Section 18-1-303 was enacted in its present form prior to Wheeler. Ch. 121, sec. 1, § 40-1-403, 1971 Colo.Sess.Laws 388, 397. An explanation for the absence of express reference to tribal prosecutions in section 18-1-303 may be found in the uncertainty that existed prior to the Supreme Court's ruling in Wheeler concerning whether, for double jeopardy purposes, an Indian tribe is a sovereign separate from the United States. Compare United States v. Walking Crow, 560 F.2d 386 (8th Cir.1977) (in exercising its criminal jurisdiction, a tribal court does not act as an adjudicating arm of the federal government) with United States v. Wheeler, 545 F.2d 1255 (9th Cir.1976) (Indian tribal courts and United States district courts are not arms of separate sovereigns for double jeopardy purposes), rev'd, 435 U.S. 313, 98 S. Ct. 1079, 55 L. Ed. 2d 303 (1978). The doubt was engendered by the fact that "in the exercise of the power of self-government, as in all other matters, [an Indian tribe] remains subject to ultimate federal control." United States v. Wheeler, 435 U.S. 313, 327, 98 S. Ct. 1079, 1088, 55 L. Ed. 2d 303 (1978). The Supreme Court set the issue to rest in Wheeler and established that for double jeopardy purposes the power of Indian tribes to prosecute crimes within their jurisdiction is based upon inherent powers incident to a tribe's limited sovereignty rather than being derived from federal legislation. Thus, when section 18-1-303 *1298 was first adopted, the legislature justifiably could have believed that tribal prosecutions were comprehended within prosecutions by the United States.

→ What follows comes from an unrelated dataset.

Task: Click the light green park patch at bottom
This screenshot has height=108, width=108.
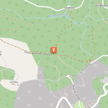Action: pyautogui.click(x=79, y=105)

Exclusion of tribal court prosecutions from section 18-1-303 by a cramped construction of the statute would perpetuate the application of the dual sovereignty doctrine in some instances, contravening an apparent purpose of the legislature in enacting the statute. The better reading of section 18-1-303 uniformly abolishes the dual sovereignty doctrine, prohibiting prosecution under Colorado law when the defendant has been subjected to a prior prosecution by any separate sovereignfederal, state or tribal. Viewing section 18-1-303 in light of its purposes and taking into account the uncertain contours of tribal sovereignty for double jeopardy purposes when the statute was enacted, we conclude that Indian tribes, as separate sovereigns to which the dual sovereignty doctrine applies, fall within the ambit of the statute. Cf. Wilson v. State, 270 Ind. 67, 383 N.E.2d 304, 306 (1978) (statutory double jeopardy provision referring to prior convictions or acquittals in "another state, territory or country" means any other jurisdiction outside the state of Indiana; "[t]o leave out the federal government would defeat the purpose of extended protection"). Accordingly, a tribal court prosecution will bar a subsequent Colorado prosecution where the requirements set out in section 18-1-303 are met.

III.

We now turn to the applicability of section 18-1-303 to the present case, beginning with an examination of the Navajo District Court's exercise of jurisdiction over Morgan.

A.

The trial court found that the Shiprock District Court of the Navajo Nation had jurisdiction over Morgan, a Navajo, and the offense for which he was prosecuted, receiving stolen property.[6] We agree. Tribal courts have exclusive jurisdiction over crimes committed by tribal members[7] in "Indian country,"[8] with the exception of fourteen crimes enumerated in the Major Crimes Act, 18 U.S.C.A. § 1153 (1984).[9] Tribal and federal courts enjoy *1299 concurrent jurisdiction over these latter crimes,[10] and, because Indian tribes and the federal government are separate sovereigns, successive tribal and federal prosecutions of an Indian defendant for the same act committed in Indian country do not constitute double jeopardy. United States v. Wheeler, 435 U.S. 313, 98 S. Ct. 1079, 55 L. Ed. 2d 303 (1978).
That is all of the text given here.